> **Document extract**

"""

Considerations for successful strategic partnerships Have you ever noticed or read about companies such as Google, HP and Facebook and their ability to simply consumer smaller companies, seemingly for their technology or other resources? These acquisitions are often in the millions, if not billions of dollars. Oddly, in some cases, it doesn’t seem as though the parent company is much better off – which, unfortunately, is often the case. The truth is, just like starting a business, most of the time when two companies merge, under whatever circumstances, neither company is better off as a result. Inc. Magazine reports in an article that a third of Google’s acquisitions have failed. Forbes reports about the failure of HP’s recent acquisition of Autonomy; one would think that a company of this size, achieving its status through acquisitions, would have expertise with the process, as Cisco Systems has demonstrated. As a business leader, you probably realize that there are two ways to expand your capabilities in the marketplace – grow it at home or go fishing for it. While growing it at home will ensure that the product conforms to the way that your company operates, a company that is already delivering the solution may be appealing because they typically have expertise in delivery and a market that they are selling to. A strategic partnership – in its true sense – allows your company and your strategic partner to benefit from a shared vision to deliver a product (service) to the marketplace that combines both of your expertise. It would be like a private school working with an internet broadcasting company to offer online home school. Both companies would benefit s a result of the partnership. The challenge, it seems, finding the company to work with that will be a great partner for your company. It goes back to the saying, “just because it looks and quacks like a duck doesn’t mean it is a duck.” A company that appears, on the surface, to be a good strategic partner may not share your vision, which may result in a lopsided partnership that only benefits one company or the other. This can be the foundation for everything that goes wrong in the partnership. Like in Mergers and Acquisitions (M&A), there are a number of factors which you will want to take into consideration as you are building the relationship:
- Share the vision – both companies need to have a shared vision for what the goals and outcomes of the partnership should be. Here is the thing – that means that all cards must be on the table, and you must be honest with one another. If communications fail, the partnership will fail. If vision isn’t united, walk away.
- Be realistic – there may be a great opportunity to work together, but as mentioned, there is a great chance that the relationship could fail. You need to determine how much you can afford to invest (read – are willing to lose) into the partnership. If you cannot commit enough for the partnership to work, walk away.

"""

> **The request**
In the article on strategic partnerships, what share of Google's acquisitions does Inc. Magazine report as having failed?

> **Provided material**
"""

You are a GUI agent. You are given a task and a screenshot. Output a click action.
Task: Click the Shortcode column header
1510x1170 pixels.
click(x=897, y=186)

"""

> **Result for this task**
A third of them.